Pour ma part, je m’engage à doter la justice des moyens qui lui sont nécessaires pour son bon fonctionnement.
C’est sur cette note d’espoir que je déclare levée la séance de prestation de serment du Président de la Cour Suprême. » C’est beau n’est-ce pas ? Mais les dirigeants de la SODEFOR se fichent totalement de ce genre de discours comme de leur première paire de basket.
« Monsieur le ministre, je veux une enquête technique »
Légaliste et sûr de son bon droit, en mars 2004, voulant réaliser sur sa parcelle de plusieurs milliers d’hectares un projet en association avec des investisseurs Allemands, projet dénommé «Complexe Agro Dynamique Marie Land» , Adou Nioupin sollicite du Ministère des Eaux et Forêts, une « enquête technique d’exploitation de bois sur la parcelle de forêt à cheval sur le Département d’Adzopé et d’Alépé ».

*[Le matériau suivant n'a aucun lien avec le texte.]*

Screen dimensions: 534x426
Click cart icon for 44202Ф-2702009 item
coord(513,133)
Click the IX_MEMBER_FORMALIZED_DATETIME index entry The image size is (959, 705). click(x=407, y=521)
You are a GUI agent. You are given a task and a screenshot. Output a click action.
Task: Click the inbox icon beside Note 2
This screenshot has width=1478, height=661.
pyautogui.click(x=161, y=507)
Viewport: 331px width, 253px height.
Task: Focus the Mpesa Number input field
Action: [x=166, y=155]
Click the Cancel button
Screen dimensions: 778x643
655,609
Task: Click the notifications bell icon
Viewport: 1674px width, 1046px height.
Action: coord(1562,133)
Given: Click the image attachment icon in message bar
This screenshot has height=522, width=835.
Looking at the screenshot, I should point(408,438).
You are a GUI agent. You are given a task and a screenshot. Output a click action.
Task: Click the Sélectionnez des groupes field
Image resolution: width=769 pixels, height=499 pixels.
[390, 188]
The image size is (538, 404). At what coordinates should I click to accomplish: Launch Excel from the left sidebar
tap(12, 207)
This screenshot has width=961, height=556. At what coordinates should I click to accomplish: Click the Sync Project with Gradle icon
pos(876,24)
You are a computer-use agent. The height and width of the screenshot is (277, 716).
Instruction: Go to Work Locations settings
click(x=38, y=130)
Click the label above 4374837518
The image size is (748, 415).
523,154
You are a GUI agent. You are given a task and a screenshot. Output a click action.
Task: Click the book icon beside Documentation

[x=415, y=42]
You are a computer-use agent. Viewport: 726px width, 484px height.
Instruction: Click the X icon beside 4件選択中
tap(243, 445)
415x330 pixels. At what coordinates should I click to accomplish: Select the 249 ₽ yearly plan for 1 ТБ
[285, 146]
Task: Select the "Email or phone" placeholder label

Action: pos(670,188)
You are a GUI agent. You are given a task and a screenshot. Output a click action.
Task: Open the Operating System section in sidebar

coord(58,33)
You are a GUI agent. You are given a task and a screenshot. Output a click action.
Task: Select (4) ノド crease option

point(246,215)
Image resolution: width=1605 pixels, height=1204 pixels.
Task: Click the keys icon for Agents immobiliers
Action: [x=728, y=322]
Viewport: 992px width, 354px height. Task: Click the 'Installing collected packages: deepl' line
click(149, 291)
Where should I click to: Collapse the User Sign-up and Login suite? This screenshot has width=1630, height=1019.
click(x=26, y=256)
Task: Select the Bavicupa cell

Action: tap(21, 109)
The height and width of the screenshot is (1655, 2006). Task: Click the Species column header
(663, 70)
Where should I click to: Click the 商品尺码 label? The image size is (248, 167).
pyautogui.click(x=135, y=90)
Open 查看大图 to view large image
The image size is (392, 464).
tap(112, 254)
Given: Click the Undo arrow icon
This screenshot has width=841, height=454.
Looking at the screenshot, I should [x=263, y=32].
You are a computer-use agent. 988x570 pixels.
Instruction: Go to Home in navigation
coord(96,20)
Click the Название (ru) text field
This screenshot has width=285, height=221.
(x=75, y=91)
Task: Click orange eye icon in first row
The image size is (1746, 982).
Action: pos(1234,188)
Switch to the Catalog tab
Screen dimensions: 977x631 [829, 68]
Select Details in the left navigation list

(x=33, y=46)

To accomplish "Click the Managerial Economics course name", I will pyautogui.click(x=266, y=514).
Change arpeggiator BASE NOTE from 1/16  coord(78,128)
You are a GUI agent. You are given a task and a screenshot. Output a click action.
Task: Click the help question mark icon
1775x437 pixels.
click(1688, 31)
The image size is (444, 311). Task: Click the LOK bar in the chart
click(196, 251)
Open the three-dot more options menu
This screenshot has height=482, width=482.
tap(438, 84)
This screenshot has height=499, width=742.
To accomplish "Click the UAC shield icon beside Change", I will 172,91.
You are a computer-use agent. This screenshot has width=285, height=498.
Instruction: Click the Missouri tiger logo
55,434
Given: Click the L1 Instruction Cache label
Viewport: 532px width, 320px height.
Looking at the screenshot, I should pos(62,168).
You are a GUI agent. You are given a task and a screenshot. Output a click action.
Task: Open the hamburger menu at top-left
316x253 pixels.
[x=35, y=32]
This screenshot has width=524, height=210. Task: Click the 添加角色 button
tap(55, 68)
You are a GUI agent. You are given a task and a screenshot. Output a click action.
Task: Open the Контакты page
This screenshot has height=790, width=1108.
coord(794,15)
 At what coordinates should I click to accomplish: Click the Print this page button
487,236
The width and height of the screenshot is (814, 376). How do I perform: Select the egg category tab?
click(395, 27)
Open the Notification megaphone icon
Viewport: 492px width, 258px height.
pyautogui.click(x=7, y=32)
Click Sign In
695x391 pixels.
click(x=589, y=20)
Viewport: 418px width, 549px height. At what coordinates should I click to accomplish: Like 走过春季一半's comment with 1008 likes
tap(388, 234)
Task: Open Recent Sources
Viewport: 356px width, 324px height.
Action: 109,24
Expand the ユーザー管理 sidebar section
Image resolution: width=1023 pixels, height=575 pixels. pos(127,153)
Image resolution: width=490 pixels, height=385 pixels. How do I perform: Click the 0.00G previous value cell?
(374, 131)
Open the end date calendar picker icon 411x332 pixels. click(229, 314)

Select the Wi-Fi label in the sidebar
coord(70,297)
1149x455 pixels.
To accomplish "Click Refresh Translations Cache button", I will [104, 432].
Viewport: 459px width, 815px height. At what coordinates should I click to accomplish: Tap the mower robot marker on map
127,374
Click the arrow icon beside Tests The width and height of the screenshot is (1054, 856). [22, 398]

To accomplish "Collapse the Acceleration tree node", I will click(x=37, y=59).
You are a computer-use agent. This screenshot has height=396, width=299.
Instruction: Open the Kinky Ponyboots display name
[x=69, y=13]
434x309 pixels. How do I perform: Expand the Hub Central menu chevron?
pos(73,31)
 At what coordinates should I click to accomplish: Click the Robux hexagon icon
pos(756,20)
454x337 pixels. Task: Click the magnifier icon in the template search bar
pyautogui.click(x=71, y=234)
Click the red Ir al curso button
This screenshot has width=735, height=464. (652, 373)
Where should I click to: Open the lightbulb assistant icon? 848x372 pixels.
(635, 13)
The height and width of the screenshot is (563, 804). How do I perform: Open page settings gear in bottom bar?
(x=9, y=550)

Le 10 juin 2004, la directrice de Cabinet du ministre des Eaux et Forêts, Orega Coffi Jeannette écrit au chef de Cantonnement des Eaux et Forêts d’Adzopé aux fins de faire l’enquête. Dans la lettre adressée à ce dernier, elle écrit : « (…) je vous demande d’effectuer, en rapport avec le demandeur (Adou Nioupin), une enquête technique sur ladite parcelle. Cette enquête, outre les aspects traditionnels relatifs au relief, à l’inventaire, et aux possibilités d’évacuation des bois, doit mettre un accent particulier sur la collecte d’informations et de documents sur le titre de propriété légal de la parcelle concernée, sa superficie et sa situation par rapport aux cartes forestières (existence de périmètre d’exploitation forestière incluant la parcelle, de forêts classées, de zones protégées, etc.), les noms et les diamètres des essences abattues, les causes de l’abattage, l’utilisation optimale à laquelle les bois pourraient être destinée. La parcelle est-elle délimitée, avec une matérialisation nette et visible de ses limites par rapport à la forêt classée ou à la zone environnante ? ».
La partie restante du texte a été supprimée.